I spent a good part of a day wrestling with an annoying problem I found while testing the Matrox G200 AGP graphics card I recently acquired on my Pentium 4 test machine. And it’s a quite serious problem – it causes a BSOD or a hard lockup/freezing in a 3D game under Windows 98 SE, shortly after any kind of 3D scenery appears. The card works without problems in Windows XP, but chances are if you’re sporting a G200 in your system, it’s for running retro games in Windows 98, and not anything that would benefit from Windows XP.
I tried various games like Unreal Gold, GLQuake, Quake 2, Half-Life, Test Drive 5 – both in fullscreen and windowed mode. The games either locked up the system or caused a BSOD, depending on what driver I was using. I tried all kinds of bios settings and driver tweaks, and the only setting that made a difference is disabling bus mastering in the driver settings. Now the good news is it fixed the crashing and freezing in Direct3D games. The bad news is it made OpenGL acceleration unavailable, so you’e stuck with software rendering for Quake games.

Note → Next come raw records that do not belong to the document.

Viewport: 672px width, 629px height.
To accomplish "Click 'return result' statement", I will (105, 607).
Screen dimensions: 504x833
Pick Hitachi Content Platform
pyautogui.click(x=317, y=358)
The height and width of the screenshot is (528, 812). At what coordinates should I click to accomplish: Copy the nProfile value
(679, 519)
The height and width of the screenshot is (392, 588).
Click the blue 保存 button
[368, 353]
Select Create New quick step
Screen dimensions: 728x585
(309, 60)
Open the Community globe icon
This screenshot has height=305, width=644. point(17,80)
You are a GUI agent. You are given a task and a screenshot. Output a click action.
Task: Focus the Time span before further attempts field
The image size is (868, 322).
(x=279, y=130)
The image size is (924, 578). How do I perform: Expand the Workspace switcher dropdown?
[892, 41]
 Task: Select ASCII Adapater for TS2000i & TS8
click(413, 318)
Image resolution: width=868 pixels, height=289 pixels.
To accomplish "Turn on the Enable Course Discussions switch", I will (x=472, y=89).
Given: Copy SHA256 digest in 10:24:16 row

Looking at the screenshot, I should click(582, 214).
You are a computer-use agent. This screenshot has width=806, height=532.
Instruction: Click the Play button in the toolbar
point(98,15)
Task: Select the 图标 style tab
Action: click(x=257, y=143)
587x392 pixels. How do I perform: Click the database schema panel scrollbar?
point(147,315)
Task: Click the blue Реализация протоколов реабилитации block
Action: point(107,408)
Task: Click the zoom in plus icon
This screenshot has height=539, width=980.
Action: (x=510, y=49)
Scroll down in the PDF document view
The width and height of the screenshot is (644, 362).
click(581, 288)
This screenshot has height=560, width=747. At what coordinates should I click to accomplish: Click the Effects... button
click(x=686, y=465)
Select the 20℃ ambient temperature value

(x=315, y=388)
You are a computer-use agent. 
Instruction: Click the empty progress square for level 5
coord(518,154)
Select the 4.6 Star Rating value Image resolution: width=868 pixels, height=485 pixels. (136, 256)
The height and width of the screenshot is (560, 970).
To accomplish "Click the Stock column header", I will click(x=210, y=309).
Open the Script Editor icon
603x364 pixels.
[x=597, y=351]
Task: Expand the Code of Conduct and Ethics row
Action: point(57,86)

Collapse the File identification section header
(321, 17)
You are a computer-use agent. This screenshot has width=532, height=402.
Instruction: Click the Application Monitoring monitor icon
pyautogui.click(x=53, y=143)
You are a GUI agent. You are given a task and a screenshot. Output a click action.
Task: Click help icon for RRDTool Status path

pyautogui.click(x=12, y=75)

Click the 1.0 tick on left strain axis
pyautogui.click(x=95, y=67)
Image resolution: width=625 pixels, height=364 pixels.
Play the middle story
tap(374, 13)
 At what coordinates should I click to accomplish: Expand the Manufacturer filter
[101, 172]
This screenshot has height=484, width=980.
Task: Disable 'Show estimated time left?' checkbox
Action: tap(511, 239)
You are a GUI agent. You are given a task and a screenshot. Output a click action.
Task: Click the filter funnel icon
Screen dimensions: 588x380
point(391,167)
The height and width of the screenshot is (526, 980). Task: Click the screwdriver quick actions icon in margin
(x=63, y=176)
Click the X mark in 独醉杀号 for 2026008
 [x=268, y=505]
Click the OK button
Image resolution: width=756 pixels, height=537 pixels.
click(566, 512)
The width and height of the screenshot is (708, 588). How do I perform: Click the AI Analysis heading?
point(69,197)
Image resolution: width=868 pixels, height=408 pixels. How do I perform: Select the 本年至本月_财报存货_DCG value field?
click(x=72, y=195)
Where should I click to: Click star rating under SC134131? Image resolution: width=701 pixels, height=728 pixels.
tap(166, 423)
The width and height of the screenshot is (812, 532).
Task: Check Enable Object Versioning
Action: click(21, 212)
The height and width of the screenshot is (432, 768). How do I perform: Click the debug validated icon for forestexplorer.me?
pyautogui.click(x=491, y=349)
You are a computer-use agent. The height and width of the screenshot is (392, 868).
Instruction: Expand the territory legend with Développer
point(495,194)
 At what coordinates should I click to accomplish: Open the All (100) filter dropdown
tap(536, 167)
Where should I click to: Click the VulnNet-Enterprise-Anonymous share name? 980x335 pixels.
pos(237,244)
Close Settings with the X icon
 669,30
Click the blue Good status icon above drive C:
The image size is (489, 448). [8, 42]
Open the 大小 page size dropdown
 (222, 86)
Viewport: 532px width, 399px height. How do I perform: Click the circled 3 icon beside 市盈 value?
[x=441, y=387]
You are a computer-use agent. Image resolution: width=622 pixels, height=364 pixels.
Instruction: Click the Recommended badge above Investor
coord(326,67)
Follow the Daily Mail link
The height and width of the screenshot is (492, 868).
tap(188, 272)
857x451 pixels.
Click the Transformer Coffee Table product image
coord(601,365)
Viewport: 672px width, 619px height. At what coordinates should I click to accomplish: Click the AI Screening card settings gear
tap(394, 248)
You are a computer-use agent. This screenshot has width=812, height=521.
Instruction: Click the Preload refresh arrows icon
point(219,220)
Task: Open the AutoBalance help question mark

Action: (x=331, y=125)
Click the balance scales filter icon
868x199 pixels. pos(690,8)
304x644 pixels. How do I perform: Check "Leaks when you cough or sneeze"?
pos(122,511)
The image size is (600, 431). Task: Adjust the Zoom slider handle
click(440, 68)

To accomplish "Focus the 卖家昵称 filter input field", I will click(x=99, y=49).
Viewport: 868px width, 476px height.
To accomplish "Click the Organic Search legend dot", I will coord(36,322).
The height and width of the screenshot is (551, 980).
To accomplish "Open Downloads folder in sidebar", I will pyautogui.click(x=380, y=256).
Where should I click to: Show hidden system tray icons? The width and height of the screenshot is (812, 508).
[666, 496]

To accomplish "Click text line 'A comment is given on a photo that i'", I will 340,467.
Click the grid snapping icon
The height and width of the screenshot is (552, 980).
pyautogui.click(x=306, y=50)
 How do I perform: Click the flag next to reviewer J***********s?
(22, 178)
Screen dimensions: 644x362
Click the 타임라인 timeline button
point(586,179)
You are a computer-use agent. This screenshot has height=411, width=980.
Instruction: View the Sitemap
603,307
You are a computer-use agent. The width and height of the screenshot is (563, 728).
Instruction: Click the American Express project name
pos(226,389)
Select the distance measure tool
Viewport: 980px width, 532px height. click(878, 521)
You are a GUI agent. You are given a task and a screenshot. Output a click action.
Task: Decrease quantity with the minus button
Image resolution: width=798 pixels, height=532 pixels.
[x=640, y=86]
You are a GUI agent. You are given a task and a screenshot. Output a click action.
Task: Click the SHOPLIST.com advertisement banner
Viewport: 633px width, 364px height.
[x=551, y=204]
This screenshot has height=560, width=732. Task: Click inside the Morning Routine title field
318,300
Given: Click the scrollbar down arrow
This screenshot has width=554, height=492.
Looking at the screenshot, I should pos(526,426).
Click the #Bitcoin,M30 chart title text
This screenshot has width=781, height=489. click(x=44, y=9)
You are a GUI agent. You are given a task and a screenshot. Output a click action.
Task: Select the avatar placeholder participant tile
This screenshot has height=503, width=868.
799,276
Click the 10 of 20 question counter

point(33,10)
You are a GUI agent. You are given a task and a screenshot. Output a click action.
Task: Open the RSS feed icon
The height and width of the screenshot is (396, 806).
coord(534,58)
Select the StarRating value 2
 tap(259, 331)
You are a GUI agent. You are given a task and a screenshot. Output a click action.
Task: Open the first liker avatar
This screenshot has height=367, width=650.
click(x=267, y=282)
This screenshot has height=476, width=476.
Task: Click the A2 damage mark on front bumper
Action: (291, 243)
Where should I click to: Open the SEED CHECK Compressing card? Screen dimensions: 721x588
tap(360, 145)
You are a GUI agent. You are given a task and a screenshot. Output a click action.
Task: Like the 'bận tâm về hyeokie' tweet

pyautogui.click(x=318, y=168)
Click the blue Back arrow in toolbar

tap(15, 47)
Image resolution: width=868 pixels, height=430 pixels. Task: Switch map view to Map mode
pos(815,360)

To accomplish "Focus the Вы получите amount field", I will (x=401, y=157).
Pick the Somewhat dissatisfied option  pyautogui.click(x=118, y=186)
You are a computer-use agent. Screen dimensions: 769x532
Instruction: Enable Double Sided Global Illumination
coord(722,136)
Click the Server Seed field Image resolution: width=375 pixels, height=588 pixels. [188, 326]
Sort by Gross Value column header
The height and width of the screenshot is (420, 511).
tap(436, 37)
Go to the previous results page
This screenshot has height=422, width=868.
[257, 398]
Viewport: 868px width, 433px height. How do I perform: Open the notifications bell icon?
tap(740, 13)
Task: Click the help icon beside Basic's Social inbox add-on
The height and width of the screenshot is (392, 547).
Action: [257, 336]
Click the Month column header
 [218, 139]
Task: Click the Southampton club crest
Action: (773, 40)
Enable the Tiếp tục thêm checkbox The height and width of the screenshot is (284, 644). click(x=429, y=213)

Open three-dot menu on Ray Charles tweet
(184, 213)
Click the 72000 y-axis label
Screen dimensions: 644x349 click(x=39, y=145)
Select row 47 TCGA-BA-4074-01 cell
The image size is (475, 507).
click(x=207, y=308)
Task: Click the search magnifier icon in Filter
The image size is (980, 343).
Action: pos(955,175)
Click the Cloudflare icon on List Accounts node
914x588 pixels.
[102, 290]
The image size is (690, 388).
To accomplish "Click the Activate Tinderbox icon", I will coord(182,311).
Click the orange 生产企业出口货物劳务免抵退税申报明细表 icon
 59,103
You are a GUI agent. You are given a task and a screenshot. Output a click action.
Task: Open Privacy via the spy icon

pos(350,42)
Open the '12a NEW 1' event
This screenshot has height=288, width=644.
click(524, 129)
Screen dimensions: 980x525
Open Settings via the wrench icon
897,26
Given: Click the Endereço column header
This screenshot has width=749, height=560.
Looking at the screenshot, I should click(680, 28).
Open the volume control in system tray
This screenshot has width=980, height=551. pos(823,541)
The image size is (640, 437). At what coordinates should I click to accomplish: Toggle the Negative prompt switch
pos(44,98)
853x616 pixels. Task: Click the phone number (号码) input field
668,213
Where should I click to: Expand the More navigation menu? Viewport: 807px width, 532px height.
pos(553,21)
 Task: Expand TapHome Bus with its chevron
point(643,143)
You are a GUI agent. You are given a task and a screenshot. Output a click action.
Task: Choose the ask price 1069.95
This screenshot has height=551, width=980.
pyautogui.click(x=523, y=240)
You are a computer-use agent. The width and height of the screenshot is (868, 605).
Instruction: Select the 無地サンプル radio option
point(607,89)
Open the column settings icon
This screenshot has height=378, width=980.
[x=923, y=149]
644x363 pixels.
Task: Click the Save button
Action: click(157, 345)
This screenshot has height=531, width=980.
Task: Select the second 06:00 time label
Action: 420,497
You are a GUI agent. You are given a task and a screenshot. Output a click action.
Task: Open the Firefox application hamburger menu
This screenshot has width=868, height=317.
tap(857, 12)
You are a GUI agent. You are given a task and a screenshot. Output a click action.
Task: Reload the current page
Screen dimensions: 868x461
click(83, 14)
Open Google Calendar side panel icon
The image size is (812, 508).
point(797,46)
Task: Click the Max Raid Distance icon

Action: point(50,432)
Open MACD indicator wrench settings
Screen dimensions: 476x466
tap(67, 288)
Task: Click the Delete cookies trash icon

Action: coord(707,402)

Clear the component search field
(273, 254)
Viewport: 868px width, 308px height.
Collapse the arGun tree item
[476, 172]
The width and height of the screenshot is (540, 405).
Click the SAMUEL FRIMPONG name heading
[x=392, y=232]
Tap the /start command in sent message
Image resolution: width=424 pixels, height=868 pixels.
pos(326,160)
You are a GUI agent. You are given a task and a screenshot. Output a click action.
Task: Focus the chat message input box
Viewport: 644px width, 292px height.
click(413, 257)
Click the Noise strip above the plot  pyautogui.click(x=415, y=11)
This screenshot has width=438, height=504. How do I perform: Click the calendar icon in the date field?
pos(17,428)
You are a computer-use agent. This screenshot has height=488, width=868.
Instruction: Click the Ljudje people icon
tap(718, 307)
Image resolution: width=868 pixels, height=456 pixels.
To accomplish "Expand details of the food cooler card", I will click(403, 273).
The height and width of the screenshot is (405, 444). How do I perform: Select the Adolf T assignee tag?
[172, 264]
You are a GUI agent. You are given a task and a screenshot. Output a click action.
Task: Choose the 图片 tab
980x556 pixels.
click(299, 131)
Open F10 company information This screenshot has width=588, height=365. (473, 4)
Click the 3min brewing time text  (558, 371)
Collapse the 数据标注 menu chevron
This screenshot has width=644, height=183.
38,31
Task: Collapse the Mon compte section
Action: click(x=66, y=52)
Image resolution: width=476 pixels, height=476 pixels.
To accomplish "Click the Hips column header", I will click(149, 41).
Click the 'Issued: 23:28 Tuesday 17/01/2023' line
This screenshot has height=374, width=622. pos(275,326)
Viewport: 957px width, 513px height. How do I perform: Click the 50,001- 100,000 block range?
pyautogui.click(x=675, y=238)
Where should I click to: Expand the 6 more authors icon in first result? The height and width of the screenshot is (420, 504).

Eventually I decided to try some OpenGL to Direct3D wrappers, and the one that worked best was the wrapper originally made for the Chromatic Mpact2 graphics card. With the wrapper, Quake and Quake2 looked as expected, and even ran at playable framerates in the 30’s and 40’s on my Pentium 4 machine at 640×480 resolution. Not gonna impress anyone with those numbers, but getting it working at all felt like a major achievement after exhausting seemingly every other option.
It’s possible that the problem is dependent on the system configuration, mainly the chipset or CPU. Digging around the Web, I found other people complaining about the bus mastering option causing instability. Maybe the driver doesn’t behave well on my Sis 651 motherboard, or has problems with the Pentium 4. Or maybe Matrox engineers just can’t write a competent OpenGL driver. The funniest part about all this is that in 1998 when the G200 was released, it was plagued for a long time by missing OpenGL support, and later on had to rely on a slow, buggy and incomplete TurboGL hack, basically a partial implementation of OpenGL. It took Matrox over a year, until after the followup G400 was released to have a working OpenGL driver. And yet, over two decades later, the ghosts of Matrox past continue to haunt me, and my G200 is still without a working OpenGL driver. Talk about getting an authentic 1998 experience!